On 6/18/23 05:38, ToddAndMargo via perl6-users wrote:
Hi All,
I know how to do this with several regex's and words.
What I'd like to learn is how to remove something
from the middle with regex using a wild card.
And I can't figure it out
#!/bin/raku
print "\n";
my Str $x = Q[wine-7.12-3.fc37.i686.rpm</a> 23-Jul-2022 19:11 11K <a
href="wine-7.12-3.fc37.x86_64.rpm];
print "1 [$x]\n\n";
$x~~s/ $( Q[</a>] ) * $( Q[a href="] ) / /;
print "2 [$x]\n\n";
1 [wine-7.12-3.fc37.i686.rpm</a> 23-Jul-2022 19:11 11K <a
href="wine-7.12-3.fc37.x86_64.rpm]
2 [wine-7.12-3.fc37.i686.rpm</a> 23-Jul-2022 19:11 11K <
wine-7.12-3.fc37.x86_64.rpm]
My goal is to have `2` print the following out
wine-7.12-3.fc37.i686.rpm wine-7.12-3.fc37.x86_64.rpm
Many thanks,
-T
> On 6/18/23 12:10, Joseph Brenner wrote:
References: <d183015a-d171-3352-81f1-28a86e15e...@zoho.com>
Try something like this, perhaps:
$x ~~ s:i/ ^ (.*?) '</a>' .*? '<a href="' (.*?) $ /$0 $1/;
Some explanations:
s:i
The :i modifier makes it case insensitive, so data with upper-case
html won't break things.
In general, you want to break it down into chunks, and just keep the
chunks you want.
^ begin matching at the start of the string
(.*?) match anything up to the next pattern, *and* capture it to a variable
'...' I'm using single quotes on the literal strings
$ match all the way to the end of the string.

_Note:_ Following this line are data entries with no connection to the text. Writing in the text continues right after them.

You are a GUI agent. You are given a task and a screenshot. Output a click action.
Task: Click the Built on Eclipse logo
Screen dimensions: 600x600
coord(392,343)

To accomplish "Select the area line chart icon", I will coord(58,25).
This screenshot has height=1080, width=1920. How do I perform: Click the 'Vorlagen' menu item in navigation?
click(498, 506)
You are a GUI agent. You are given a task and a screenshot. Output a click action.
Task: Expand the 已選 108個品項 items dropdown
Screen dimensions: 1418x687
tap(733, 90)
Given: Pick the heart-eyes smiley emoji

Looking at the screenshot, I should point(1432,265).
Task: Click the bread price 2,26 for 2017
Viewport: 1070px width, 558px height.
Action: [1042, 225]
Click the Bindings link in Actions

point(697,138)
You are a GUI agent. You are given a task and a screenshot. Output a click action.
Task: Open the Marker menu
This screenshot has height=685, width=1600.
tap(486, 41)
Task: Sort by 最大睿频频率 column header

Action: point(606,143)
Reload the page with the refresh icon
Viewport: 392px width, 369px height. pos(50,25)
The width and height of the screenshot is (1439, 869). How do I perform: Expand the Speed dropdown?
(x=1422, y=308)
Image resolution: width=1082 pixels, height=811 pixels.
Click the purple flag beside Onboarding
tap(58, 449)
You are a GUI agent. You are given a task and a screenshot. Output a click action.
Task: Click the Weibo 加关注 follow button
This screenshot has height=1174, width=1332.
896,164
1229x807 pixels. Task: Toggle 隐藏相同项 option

Pinning the match with ^ and $ means a s/// will replace the entire string.
There are two captures, so they load $0 and $1, and here we're using
them in the replace string: s/.../$0 $1/
Hi Joseph,
Right under my nose! Thank you.
This is my test program:
<RegexTest.pl6>
#!/bin/raku
print "\n";
my Str $x = Q[<a
href="wike-2.0.1-1.fc38.noarch.rpm">wike-2.0.1-1.fc38.noarch.rpm</a>
27-Apr-2023 01:53 143K] ~
Q[<a
href="wine-8.6-1.fc38.i686.rpm">wine-8.6-1.fc38.i686.rpm</a>
19-Apr-2023 21:48 11K] ~
Q[<a
href="wine-8.6-1.fc38.x86_64.rpm">wine-8.6-1.fc38.x86_64.rpm</a>
19-Apr-2023 21:48 11K] ~
Q[<a
href="wine-alsa-8.6-1.fc38.i686.rpm">wine-alsa-8.6-1.fc38.i686.rpm</a>
19-Apr-2023 21:48 223K];
$x~~m:i/ .*? ("wine") (.*?) $(Q[">] ) .*? $( Q[a href="] ) (.*?)
( $(Q[">] ) ) /;
print "0 = <$0>\n1 = <$1>\n2 = <$2>\n\n";
my Str $y = $0 ~ $1 ~ " " ~ $2;
print "$y\n\n";
</RegexTest.pl6>
$ RegexTest.pl6
0 = <wine>
1 = <-8.6-1.fc38.i686.rpm>
2 = <wine-8.6-1.fc38.x86_64.rpm>
wine-8.6-1.fc38.i686.rpm wine-8.6-1.fc38.x86_64.rpm
An aside: /$0$1 $2/ did not work in (so I switched to "m")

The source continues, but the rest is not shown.